Publie le vendredi 18 décembre 2015 par Stop aux mythes ! - Open-Publishing
3 commentaires

Arte a diffusé récemment le "documentaire" de Walter Veltroni sur Berlinguer.

J’ai bien compris que dernièrement dans une partie de la gauche italienne et française, c’était très "à la mode" de pleurer le "bon Enrico".

Regrets, nostalgie, monument à la gloire de ....rien ne nous sera épargné.

Que ce soit un Veltroni qui ait décroché la "palme" pour ce type de vidéo est très signifiant d’ailleurs.

Voici ce que cela m’a surtout inspiré.

D’abord, que je veux bien discuter du PCI et de Berlinguer mais pas sur la base d’un "documentaire" aussi mièvre et cu-cul la praline que celui de Veltroni !

Ce n’est pas du documentaire d’ailleurs, c’est juste un "truc" où Veltroni dit toute sa fascination pour Berlinguer.

Çà le regarde, c’est son problème, ses états d’âme. Mais ce n’est pas un "document historique".

Rien que le générique d’introduction, c’est pathétique, c’est "Autant en emporte le vent" au pays des Soviets !

Ce qui se passe vraiment en Italie à cette époque en revanche, "du temps où il y avait Berlinguer", toutes les contradictions, de la société, de la classe politique, etc etc, l’incroyable creuset de la gauche extra parlementaire, les tentatives de coup d’état fascisto-mafio-démo-christiennes , les grandes luttes ouvrières, l’opéraisme, l’autonomie, les années de plomb, la répression, les morts..... tout ce qui a fait que toute une partie (importante) de la jeunesse de gauche, y compris issue des jeunesses communistes du PCI, était révulsée d’horreur par la politique de compromission du PCI, les positions pro-étatistes, pro-police etc.... de Berlinguer à l’encontre la gauche extra parlementaire (forcément toujours "manipulée," pleine de "voyous", "lumpen" etc etc etc ) motus et bouche cousue. On ne dira rien.

J’imagine que ça entacherait le panégyrique....

C’est bien dommage car c’est quand même ça qui était intéressant aussi. Surtout.

La stratégie de Berlinguer, pour tenter de sauvegarder l’hégémonie d’un PCI qui était contestée fortement dans la jeunesse et jusque dans les usines, de se rapprocher de la DC plutôt que l’extrême gauche, qui a contribué, au drame de la mort de Moro, en poussant les BR dans des retranchements dont plus personne ne pouvait sortir sans une issue fatale, tout ça on n’en dira pas un mot justement parce que en ce moment en Italie, c’est à la mode de pleurer sur "Enrico".

Et quand je mentionne à dessein le fait que Berlinguer était le cousin de Cossiga (ce qui fut longtemps un fait tenu soigneusement secret), qu’ils venaient du même bled sarde, qu’ils étaient proches, ce n’est pas par "diétrologie", ça veut justement dire quelque chose sur cette espèce de "rétro-histoire" qu’on veut nous faire accroire aujourd’hui sur Berlinguer "naïf, poète etc etc".

**Travail demandé**
a. Recopiez le texte sur Berlinguer depuis "Regrets, nostalgie, monument" jusqu'à "m’a surtout inspiré." inclus, en remplaçant "nostalgie" par "mélancolie".
b. Prolongez le texte sur Berlinguer au-delà de sa dernière phrase.
La liste n'a aucun lien avec le texte sur Berlinguer.

**Données fournies**
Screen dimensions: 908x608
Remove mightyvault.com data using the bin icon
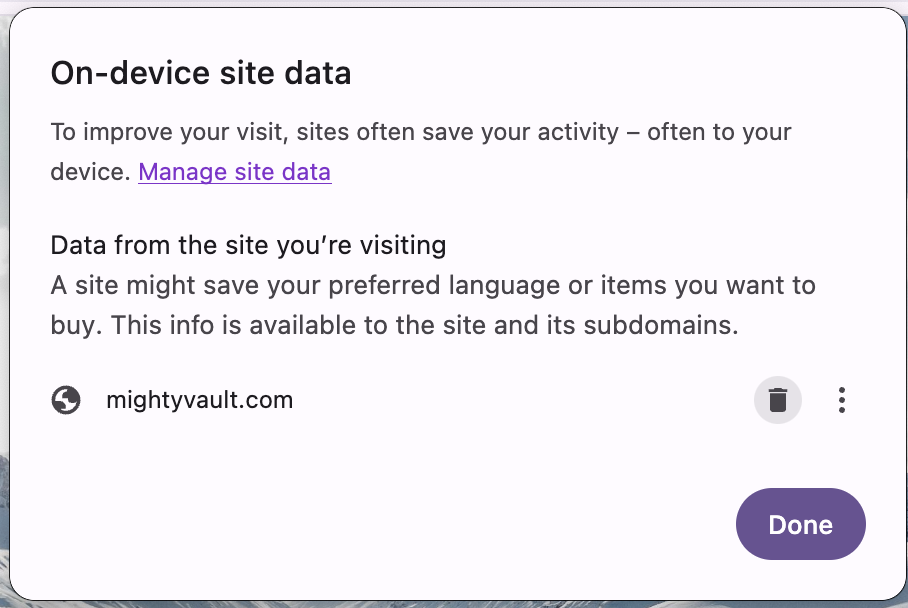coord(777,400)
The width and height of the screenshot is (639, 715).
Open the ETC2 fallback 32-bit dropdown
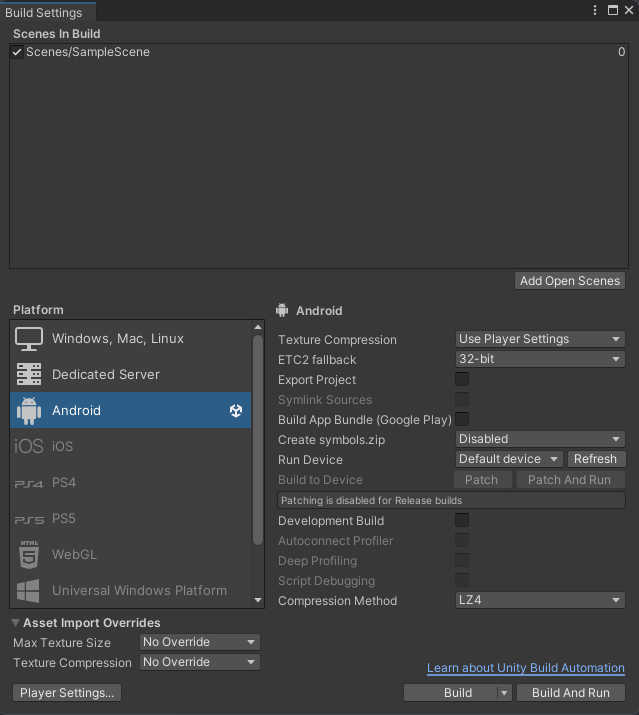[x=540, y=359]
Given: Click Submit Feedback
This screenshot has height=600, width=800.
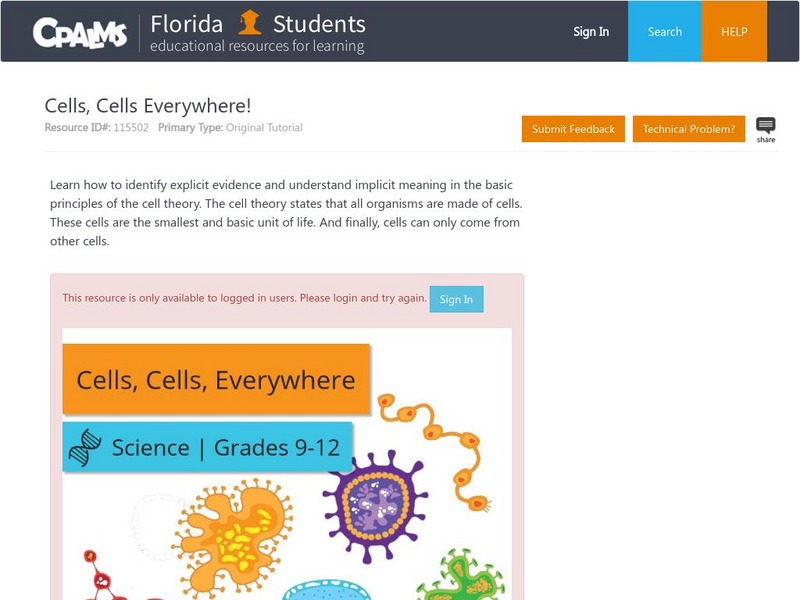Looking at the screenshot, I should [x=572, y=129].
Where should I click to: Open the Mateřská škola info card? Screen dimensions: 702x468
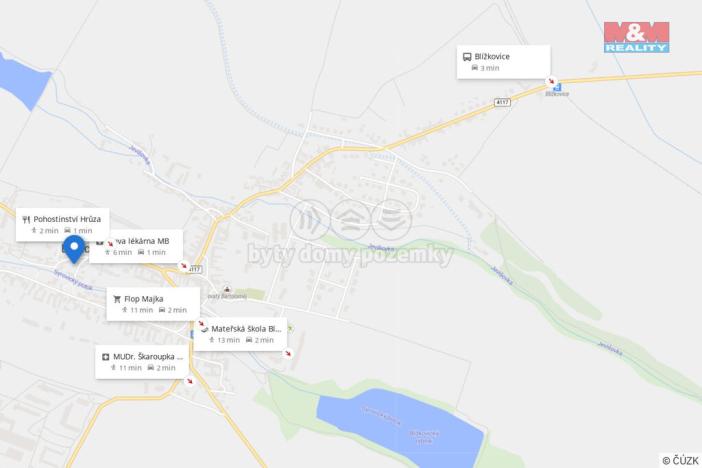(x=240, y=334)
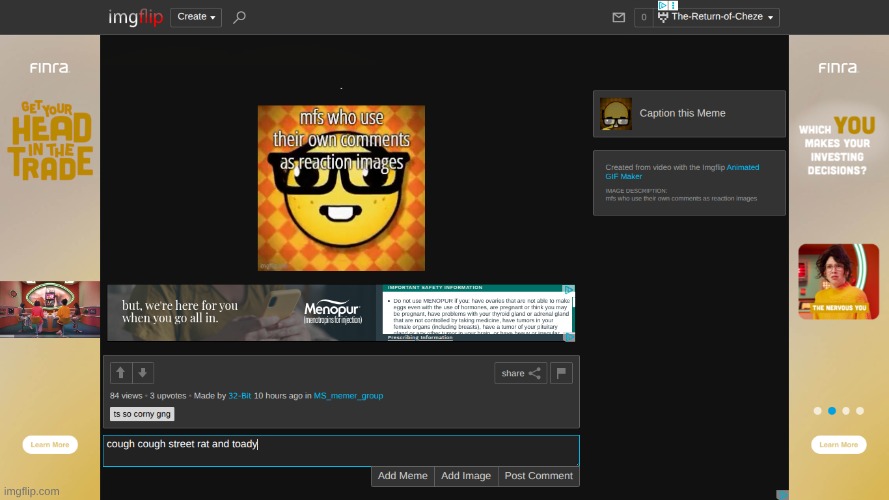
Task: Click into the comment text box
Action: point(340,450)
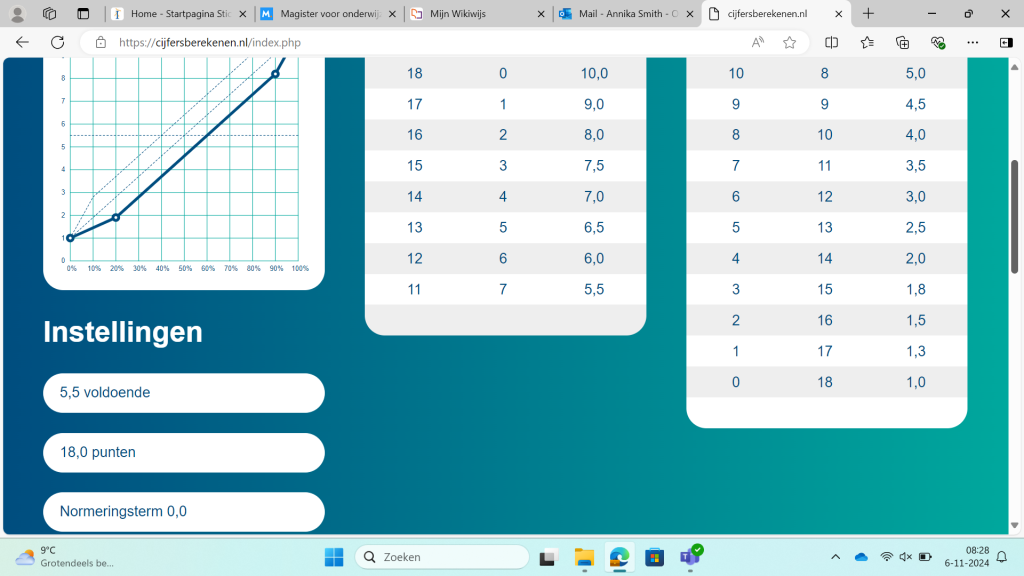The image size is (1024, 576).
Task: Switch to the Magister voor onderwijs tab
Action: coord(320,14)
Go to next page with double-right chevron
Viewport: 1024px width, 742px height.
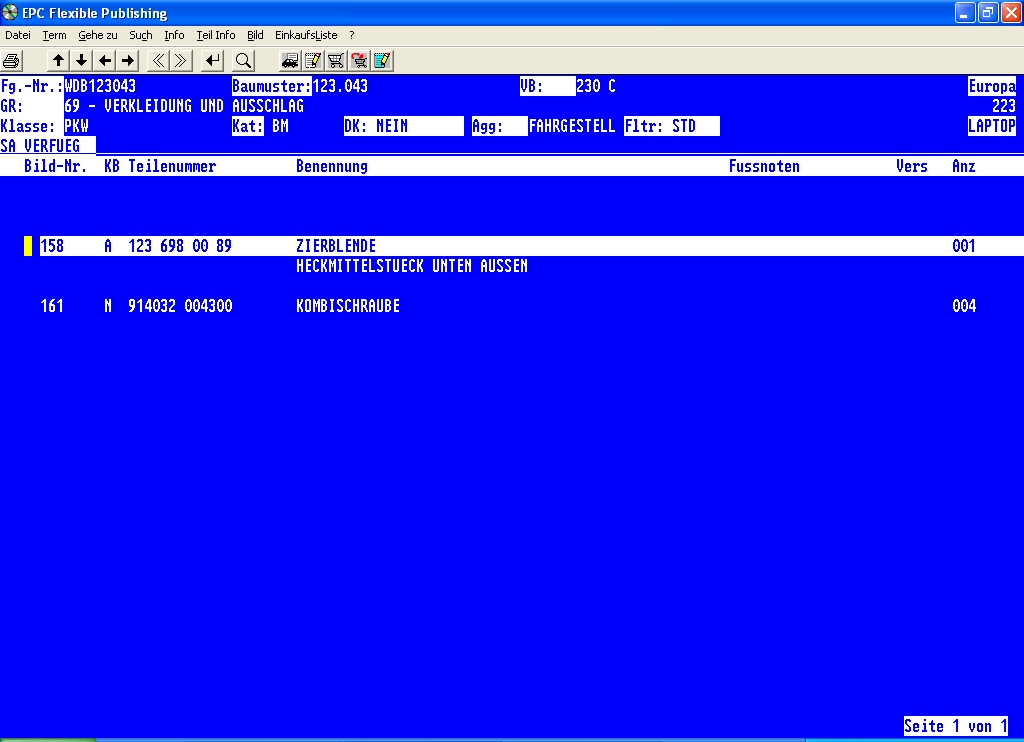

**Réponses rédigées**
a.
Regrets, mélancolie, monument à la gloire de ....rien ne nous sera épargné.

Que ce soit un Veltroni qui ait décroché la "palme" pour ce type de vidéo est très signifiant d’ailleurs.

Voici ce que cela m’a surtout inspiré.

b.
Non non .
Stop.

Stop à la mythologie, dont notre société et la gauche dans son ensemble, souffrent bcp trop dernièrement.

Volontairement ou pas, les cousins Berlinguer et Cossiga se répondaient dans toute cette époque. Berlinguer avait aussi besoin de la stratégie de la tension, de la répression qui touchait exclusivement l’extrême gauche. Et qui faisait monter l’aile gauche de la DC, donc, Moro, et qui permettait à l’aile droite de la DC d’accentuer encore le rejet de l’aile gauche ert etc... Et pendant que les partis de gouvernement se perdaient mutuellement dans les dédales de leur labyrinthe politico-mafieux, il se préparait le pire, et surtout, il se préparait d’étouffer le véritable mouvement contestataire italien, par tous ses bouts. Stratégie fatale...

Berlinguer a bien été un des artisans du désastre de la gauche italienne (pas le seul ok mais un de ses artisans, quand même), et in fine, de la victoire de la DC, de l’effondrement des forces vives de la lutte italienne.

C’est quand même fou de réussir dans un documentaire (sic) pareil, à ne pas dire un mot (pas UN !) de "l’autre parti communiste italien", cette espèce de continuum, de vaste étendue, de plaine immense, qui réunissait pourtant des dizaines de milliers de militant-e-s, qui allait d’Avanguardia Operaia, (puis Democrazia Proletaria), à Potere Operaio, Lotta Continua, les CUB, les COBAs, Movimento Studentesco , Katangas, Il Manifesto etc etc ....et dont les Brigate Rosse furent certes le point le plus saillant (et celui dont le pouvoir choisit d’ailleurs de s’emparer de préférence aux autres), le plus "abouti" en termes de lutte armée, mais pas la seule "éruption".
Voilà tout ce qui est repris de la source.